Às três da madrugada (horário de Gaza), de 9 de julho, durante o último exercício de selvajaria de Israel, recebi um telefonema de um jovem jornalista palestiniano em Gaza. Ao fundo, podia ouvir o lamurio do seu filho pequeno, entre sons de explosões de jatos, atirando sobre qualquer civil que se mova e sobre casas. Ele acabava de ver um amigo, num carro claramente identificado como “imprensa”, voar pelos ares. E ouvia gritos ao lado da sua casa, após uma explosão — mas não podia sair, ou seria um alvo provável. É um bairro calmo, sem alvos militares – exceto palestinianos, que são presas fáceisl para a máquina militar de alta tecnologia de Israel, abastecida pelos Estados Unidos. Ele contou que 70% das ambulâncias tinham sido destruídas e, até àquele momento, mais de 70 pessoas [o número subiu para 120 na sexta, 11/7, segundo o Guardian] tinham sido mortas e 300 feridas – cerca de 2/3, mulheres e crianças. Poucos ativistas do Hamas, ou instalações para lançamento de rockets, tinham sido atingidas. Apenas as vítimas de sempre.

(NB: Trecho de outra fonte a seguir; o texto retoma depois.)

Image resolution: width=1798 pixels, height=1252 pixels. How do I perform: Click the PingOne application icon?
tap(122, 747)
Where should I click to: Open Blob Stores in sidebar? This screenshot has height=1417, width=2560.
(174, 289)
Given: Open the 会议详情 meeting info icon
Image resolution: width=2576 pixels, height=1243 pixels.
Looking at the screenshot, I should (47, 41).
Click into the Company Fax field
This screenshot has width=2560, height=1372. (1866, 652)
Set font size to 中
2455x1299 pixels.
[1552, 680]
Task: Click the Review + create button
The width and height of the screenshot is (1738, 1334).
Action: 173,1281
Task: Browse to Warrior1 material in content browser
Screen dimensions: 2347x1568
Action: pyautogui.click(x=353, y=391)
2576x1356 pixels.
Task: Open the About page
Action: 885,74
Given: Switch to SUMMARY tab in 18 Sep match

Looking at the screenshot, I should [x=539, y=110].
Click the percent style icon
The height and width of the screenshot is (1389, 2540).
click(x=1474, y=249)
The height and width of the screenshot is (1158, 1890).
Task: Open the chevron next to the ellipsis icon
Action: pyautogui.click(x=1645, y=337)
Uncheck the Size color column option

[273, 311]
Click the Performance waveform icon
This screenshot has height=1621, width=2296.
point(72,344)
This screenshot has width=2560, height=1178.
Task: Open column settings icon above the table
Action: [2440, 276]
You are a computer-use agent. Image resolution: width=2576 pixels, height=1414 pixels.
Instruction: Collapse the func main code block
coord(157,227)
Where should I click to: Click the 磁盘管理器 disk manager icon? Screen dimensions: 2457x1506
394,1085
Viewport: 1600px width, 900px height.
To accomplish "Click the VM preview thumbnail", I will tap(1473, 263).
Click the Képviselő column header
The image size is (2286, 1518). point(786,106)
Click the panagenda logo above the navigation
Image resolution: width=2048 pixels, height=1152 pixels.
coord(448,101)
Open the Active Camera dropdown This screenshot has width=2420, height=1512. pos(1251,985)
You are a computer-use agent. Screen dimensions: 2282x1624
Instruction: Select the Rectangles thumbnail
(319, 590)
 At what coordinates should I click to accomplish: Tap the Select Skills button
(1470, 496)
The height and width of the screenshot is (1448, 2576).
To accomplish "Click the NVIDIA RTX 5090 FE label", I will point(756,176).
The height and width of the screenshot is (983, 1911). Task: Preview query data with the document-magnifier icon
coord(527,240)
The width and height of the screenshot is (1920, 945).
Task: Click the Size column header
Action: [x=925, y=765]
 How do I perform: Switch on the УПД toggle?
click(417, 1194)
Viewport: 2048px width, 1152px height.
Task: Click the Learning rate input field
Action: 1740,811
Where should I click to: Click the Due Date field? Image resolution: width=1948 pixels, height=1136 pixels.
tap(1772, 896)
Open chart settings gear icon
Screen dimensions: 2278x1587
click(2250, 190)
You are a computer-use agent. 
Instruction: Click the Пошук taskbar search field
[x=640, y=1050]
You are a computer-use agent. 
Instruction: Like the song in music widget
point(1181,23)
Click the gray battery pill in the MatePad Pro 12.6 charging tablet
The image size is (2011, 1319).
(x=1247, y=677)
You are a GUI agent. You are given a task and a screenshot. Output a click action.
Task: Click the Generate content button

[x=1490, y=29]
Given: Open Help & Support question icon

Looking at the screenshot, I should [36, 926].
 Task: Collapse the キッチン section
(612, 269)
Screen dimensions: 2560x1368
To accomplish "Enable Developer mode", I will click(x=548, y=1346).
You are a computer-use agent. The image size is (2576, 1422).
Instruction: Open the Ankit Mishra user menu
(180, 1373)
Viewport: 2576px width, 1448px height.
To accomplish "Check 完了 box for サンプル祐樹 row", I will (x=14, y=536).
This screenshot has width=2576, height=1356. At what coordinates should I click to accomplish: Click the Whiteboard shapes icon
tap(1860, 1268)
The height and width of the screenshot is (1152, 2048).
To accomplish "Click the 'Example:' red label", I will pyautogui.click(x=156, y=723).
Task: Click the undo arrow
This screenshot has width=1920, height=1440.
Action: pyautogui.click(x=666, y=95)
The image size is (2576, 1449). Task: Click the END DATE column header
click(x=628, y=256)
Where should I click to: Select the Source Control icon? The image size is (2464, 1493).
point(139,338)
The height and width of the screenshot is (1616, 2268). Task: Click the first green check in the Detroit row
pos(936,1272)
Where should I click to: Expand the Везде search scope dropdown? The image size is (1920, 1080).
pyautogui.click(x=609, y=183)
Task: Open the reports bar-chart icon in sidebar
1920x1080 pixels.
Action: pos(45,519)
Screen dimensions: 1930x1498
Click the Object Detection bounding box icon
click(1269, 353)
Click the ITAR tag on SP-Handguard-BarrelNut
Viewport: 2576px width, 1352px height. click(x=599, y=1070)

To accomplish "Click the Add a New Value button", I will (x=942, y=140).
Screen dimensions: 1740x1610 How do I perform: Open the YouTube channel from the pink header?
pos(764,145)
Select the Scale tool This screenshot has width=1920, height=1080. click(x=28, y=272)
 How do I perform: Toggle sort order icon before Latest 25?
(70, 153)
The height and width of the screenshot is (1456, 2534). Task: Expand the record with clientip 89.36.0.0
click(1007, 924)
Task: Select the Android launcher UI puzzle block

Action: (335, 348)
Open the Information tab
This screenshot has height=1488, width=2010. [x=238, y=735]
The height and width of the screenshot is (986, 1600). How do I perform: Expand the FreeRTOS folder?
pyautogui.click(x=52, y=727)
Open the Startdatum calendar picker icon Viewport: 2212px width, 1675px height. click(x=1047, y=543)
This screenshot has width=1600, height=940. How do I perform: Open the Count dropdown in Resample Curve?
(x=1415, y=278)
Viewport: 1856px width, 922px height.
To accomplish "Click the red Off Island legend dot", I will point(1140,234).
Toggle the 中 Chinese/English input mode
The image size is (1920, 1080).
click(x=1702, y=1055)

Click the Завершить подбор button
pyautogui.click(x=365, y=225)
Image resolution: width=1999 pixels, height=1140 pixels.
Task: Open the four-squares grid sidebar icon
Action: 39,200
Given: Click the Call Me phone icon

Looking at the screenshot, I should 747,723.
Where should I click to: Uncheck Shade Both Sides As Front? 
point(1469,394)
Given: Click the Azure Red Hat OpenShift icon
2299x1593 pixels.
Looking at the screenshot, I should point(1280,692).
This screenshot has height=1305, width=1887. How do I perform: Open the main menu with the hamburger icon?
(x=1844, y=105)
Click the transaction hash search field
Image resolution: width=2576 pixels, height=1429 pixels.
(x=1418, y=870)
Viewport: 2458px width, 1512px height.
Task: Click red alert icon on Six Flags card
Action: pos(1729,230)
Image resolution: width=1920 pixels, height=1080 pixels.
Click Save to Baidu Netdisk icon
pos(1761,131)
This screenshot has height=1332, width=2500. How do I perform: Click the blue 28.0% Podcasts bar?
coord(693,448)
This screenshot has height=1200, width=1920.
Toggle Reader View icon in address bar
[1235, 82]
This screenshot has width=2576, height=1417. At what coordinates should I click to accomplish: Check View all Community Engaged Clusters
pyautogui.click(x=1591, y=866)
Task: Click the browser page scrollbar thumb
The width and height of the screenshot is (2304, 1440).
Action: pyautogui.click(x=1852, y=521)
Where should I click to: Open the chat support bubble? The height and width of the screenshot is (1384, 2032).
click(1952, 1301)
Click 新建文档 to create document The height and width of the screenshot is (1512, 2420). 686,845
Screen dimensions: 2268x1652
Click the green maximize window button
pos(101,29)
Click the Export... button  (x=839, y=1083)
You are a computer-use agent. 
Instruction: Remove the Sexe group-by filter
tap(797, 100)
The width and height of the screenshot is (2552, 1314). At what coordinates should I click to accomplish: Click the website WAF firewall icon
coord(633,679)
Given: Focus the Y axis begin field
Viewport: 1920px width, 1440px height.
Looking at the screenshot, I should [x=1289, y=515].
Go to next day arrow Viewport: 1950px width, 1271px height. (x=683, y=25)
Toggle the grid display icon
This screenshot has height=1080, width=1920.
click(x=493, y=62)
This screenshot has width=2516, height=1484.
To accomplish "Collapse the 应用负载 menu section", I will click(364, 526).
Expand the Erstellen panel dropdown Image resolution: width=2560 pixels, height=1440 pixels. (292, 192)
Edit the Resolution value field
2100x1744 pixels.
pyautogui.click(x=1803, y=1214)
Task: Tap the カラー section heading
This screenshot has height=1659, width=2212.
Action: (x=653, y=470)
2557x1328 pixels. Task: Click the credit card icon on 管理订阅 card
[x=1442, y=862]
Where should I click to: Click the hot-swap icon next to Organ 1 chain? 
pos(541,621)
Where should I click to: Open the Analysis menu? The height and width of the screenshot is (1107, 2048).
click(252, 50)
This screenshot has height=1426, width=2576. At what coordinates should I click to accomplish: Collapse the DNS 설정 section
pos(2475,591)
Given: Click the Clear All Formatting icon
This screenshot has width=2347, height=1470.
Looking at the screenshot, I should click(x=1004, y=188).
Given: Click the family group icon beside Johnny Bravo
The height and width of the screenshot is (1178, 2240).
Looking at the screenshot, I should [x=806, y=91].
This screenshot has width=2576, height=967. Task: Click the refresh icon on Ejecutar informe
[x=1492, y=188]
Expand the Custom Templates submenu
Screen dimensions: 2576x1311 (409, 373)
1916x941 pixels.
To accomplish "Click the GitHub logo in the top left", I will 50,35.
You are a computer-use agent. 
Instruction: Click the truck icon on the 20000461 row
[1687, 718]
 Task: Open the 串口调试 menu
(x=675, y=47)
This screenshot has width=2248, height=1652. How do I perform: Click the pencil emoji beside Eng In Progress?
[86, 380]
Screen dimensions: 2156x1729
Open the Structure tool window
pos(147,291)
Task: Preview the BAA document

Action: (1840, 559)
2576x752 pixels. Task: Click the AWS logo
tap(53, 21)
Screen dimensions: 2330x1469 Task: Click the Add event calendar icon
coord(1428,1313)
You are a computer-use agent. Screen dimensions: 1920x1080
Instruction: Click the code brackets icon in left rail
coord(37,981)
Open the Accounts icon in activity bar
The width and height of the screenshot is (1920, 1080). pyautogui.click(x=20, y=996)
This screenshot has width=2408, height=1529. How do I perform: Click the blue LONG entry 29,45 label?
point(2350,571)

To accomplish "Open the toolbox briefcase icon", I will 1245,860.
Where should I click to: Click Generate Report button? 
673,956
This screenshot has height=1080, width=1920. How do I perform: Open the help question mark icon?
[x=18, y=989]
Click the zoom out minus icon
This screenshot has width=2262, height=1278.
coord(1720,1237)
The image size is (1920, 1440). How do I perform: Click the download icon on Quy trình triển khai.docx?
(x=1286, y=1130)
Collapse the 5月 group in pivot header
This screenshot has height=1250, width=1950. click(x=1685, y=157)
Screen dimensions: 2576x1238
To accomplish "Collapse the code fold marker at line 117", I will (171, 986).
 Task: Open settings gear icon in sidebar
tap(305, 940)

É importante entender como se vive em Gaza, mesmo quando o comportamento de Israel é “moderado”, no intervalo entre crises fabricadas, como esta. Um bom retrato está disponível num relatório da UNRWA (a agência da ONU para refugiados palestinianos) preparado por Mads Gilbert, o corajoso médico norueguês que trabalhou extensivamente em Gaza, mesmo durante os ataques mortíferos de Israel. A situação é desastrosa, por todos os ângulos. Gilbert narra: “As crianças palestinianas em Gaza sofrem imensamente. Uma vasta proporção é afetada pelo regime de desnutrição imposto pelo bloqueio israelita. A prevalência de anemia entre menores de dois anos é de 72,8%; os índices registados de síndrome consuptiva, nanismo e sub peso são de 34,3%, 31,4% e 31,45%, respetivamente”. E estão a piorar.
Quando Israel está em fase de “bom comportamento”, mais de duas crianças palestinianas são mortas por semana – um padrão que se repete há 14 anos. As causas de fundo são a ocupação criminosa e os programas para reduzir a vida palestiniana a mera sobrevivência em Gaza. Enquanto isso, na Cisjordânia os palestinianos são confinados em regiões inviáveis e Israel tomas as terras que quer, em completa violação do direito internacional e de resoluções explícitas do Conselho de Segurança da ONU – para não falar de decência.
E tudo isso vai continuar, enquanto for apoiado por Washington e tolerado pela Europa – para nossa vergonha infinita.